GIVEN ENTRIES ::
****

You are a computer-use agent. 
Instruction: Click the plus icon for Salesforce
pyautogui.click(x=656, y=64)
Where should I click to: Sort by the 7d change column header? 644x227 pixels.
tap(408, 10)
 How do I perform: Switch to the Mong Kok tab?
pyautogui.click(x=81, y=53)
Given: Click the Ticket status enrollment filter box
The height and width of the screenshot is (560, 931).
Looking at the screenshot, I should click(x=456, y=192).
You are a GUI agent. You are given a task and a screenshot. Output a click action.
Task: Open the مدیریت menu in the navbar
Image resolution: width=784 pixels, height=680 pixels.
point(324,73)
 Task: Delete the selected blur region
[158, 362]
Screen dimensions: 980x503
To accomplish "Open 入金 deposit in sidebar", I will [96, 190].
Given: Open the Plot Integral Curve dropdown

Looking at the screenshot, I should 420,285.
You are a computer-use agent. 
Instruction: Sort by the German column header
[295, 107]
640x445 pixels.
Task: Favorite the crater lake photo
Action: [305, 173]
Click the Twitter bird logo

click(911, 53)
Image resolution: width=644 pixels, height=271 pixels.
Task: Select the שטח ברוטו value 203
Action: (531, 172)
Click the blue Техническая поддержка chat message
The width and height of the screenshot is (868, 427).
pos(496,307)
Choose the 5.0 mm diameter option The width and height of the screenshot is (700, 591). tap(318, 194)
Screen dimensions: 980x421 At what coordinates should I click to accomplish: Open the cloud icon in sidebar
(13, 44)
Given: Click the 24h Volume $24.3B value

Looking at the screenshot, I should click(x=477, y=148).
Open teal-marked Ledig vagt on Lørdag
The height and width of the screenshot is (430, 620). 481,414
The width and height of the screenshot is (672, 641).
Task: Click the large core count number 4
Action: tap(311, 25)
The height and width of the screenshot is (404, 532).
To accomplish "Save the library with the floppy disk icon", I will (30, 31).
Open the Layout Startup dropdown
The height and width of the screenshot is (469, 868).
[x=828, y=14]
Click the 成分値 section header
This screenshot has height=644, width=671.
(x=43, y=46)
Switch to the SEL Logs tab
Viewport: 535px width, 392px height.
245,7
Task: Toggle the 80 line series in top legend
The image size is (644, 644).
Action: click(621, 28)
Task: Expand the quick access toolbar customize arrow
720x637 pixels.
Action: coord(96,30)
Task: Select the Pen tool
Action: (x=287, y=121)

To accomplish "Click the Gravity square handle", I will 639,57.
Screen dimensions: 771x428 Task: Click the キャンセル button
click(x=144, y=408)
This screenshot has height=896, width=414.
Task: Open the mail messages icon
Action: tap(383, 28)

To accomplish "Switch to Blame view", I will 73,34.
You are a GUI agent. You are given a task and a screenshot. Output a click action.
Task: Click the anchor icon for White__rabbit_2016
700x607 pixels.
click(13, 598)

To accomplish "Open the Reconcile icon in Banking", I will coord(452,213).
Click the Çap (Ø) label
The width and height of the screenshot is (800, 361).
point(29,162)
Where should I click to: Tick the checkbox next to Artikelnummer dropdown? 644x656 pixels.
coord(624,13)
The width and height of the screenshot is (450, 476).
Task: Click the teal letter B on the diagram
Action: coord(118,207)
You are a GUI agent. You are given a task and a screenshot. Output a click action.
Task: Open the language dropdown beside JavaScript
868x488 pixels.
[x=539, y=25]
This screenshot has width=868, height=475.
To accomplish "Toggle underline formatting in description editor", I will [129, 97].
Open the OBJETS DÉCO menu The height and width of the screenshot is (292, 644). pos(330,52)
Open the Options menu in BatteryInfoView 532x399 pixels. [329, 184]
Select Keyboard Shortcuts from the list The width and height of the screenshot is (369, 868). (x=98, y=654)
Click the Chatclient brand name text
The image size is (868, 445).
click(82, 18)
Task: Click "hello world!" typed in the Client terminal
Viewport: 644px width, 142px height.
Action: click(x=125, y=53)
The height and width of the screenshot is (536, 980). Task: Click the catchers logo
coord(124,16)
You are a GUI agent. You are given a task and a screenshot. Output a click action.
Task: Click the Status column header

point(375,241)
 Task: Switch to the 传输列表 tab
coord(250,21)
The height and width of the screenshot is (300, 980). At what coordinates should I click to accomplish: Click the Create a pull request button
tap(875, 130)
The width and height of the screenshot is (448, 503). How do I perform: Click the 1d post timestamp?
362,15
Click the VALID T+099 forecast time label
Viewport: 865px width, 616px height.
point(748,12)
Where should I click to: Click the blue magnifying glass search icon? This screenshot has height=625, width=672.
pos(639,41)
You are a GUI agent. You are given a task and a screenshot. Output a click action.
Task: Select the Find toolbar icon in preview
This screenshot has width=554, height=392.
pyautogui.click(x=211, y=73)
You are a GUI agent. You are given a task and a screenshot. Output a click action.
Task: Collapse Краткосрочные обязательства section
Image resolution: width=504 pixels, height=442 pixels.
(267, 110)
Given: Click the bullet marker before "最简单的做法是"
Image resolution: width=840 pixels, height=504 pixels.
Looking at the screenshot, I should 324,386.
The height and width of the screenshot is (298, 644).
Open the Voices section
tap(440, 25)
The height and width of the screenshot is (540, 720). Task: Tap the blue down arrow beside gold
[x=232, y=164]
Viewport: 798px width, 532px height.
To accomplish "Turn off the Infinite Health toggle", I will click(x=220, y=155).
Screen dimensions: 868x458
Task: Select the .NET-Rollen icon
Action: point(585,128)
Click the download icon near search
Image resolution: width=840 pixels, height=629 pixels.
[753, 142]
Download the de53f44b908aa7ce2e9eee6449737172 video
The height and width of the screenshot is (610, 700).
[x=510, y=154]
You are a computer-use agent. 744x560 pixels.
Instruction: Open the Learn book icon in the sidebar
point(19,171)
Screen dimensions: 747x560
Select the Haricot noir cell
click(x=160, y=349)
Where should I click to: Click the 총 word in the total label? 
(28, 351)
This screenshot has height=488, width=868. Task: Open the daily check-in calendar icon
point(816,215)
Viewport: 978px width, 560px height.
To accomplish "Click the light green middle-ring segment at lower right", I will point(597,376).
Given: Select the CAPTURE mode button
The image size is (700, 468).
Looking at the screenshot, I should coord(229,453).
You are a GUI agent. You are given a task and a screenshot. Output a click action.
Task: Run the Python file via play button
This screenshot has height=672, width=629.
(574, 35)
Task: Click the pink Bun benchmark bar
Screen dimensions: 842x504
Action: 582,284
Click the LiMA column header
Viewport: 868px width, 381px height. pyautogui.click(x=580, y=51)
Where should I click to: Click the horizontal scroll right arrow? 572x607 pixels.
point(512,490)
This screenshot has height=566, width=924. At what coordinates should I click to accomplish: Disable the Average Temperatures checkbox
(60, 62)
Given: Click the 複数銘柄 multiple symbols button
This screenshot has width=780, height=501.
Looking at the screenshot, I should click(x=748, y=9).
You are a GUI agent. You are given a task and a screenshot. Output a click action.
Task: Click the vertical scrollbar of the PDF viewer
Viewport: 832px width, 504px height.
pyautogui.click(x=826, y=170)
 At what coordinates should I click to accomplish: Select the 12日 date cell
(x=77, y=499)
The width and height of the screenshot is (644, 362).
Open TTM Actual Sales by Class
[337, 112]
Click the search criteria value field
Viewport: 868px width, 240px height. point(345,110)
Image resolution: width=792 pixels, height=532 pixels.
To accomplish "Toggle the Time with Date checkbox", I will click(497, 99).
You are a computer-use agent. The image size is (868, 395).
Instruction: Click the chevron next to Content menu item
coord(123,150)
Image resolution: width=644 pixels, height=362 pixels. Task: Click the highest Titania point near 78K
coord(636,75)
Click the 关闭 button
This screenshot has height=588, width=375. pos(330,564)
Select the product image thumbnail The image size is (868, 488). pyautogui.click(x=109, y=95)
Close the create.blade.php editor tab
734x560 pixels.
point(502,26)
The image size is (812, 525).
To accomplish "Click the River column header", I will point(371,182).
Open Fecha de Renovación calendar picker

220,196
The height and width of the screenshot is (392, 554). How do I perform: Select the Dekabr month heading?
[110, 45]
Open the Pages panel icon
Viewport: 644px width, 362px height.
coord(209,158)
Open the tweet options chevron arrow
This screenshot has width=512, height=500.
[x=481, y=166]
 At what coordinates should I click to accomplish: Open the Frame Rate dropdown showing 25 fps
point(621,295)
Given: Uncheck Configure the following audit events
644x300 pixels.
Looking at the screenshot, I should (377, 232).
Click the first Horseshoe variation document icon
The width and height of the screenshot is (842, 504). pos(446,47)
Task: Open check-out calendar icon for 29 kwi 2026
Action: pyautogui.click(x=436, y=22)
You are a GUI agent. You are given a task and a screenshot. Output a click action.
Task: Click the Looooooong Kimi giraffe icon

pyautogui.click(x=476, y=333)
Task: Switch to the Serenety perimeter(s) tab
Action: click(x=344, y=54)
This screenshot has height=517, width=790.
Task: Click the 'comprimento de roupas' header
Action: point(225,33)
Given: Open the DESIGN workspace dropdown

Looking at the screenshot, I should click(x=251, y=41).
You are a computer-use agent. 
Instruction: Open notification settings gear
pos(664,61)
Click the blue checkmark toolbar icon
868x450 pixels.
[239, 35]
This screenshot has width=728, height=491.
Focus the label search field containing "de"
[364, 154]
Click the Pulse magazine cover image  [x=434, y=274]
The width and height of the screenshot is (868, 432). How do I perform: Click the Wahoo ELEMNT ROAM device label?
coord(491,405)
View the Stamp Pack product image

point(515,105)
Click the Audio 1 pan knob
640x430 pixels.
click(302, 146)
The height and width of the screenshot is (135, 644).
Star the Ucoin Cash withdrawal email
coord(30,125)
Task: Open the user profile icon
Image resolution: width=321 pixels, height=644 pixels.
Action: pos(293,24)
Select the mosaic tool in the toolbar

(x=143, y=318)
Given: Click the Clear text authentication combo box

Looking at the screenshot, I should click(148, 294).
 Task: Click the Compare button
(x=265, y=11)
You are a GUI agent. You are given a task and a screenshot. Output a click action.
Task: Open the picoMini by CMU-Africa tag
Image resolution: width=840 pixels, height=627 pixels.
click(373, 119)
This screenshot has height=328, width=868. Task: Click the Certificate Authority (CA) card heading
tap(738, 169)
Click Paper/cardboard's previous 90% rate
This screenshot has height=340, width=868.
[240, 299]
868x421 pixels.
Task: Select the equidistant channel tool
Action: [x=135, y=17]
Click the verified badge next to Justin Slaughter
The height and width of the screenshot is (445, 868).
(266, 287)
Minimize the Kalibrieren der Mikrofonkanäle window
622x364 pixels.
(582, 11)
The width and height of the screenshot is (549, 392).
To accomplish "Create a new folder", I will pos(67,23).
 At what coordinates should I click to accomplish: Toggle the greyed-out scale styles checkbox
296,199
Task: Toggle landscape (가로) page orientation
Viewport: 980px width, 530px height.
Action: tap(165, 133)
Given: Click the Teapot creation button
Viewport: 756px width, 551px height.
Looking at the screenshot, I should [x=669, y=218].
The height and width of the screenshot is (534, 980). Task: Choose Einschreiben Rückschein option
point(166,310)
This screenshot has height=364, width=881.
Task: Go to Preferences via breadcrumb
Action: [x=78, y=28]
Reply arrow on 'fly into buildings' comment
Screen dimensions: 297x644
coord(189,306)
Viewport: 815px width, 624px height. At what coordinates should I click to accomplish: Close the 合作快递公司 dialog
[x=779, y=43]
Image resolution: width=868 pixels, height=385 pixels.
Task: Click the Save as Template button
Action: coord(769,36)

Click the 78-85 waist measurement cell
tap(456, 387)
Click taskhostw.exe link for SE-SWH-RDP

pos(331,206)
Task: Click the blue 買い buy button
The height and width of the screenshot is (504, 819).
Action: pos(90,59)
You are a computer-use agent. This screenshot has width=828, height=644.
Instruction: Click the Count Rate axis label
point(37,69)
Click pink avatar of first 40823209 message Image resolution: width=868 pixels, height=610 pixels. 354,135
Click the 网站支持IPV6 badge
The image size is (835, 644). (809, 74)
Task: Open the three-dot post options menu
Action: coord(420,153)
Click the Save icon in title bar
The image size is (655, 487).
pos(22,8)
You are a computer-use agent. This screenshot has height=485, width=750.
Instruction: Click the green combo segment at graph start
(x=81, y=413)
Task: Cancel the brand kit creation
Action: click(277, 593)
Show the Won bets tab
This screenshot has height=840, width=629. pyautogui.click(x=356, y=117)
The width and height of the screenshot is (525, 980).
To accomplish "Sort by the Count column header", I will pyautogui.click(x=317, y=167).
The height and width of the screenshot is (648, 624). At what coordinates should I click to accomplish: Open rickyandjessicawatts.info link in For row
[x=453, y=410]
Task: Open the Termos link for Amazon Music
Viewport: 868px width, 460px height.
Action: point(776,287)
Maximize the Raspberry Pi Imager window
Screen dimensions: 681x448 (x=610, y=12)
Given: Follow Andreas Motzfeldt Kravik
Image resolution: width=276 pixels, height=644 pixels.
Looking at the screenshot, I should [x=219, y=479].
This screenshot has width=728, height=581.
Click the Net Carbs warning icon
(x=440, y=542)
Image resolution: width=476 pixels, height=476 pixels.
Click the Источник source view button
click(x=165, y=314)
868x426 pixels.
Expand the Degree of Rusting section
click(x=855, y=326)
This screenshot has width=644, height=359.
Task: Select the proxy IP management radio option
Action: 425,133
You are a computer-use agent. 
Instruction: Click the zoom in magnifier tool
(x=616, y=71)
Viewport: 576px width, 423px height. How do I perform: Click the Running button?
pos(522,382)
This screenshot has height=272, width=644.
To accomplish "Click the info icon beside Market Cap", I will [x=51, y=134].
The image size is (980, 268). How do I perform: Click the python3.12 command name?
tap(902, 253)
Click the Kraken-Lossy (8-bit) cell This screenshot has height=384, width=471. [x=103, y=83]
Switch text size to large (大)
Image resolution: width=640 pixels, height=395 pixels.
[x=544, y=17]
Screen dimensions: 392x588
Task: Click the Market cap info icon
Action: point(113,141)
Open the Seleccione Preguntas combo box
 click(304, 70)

****

WORK TO COMPLETE :: Print only what lies in the material above starting at the line with "Open the Options" and ending at the line with "the Client terminal", every line exactly as given.

FINAL ANSWER ::
Open the Options menu in BatteryInfoView 532x399 pixels. [329, 184]
Select Keyboard Shortcuts from the list The width and height of the screenshot is (369, 868). (x=98, y=654)
Click the Chatclient brand name text
The image size is (868, 445).
click(82, 18)
Task: Click "hello world!" typed in the Client terminal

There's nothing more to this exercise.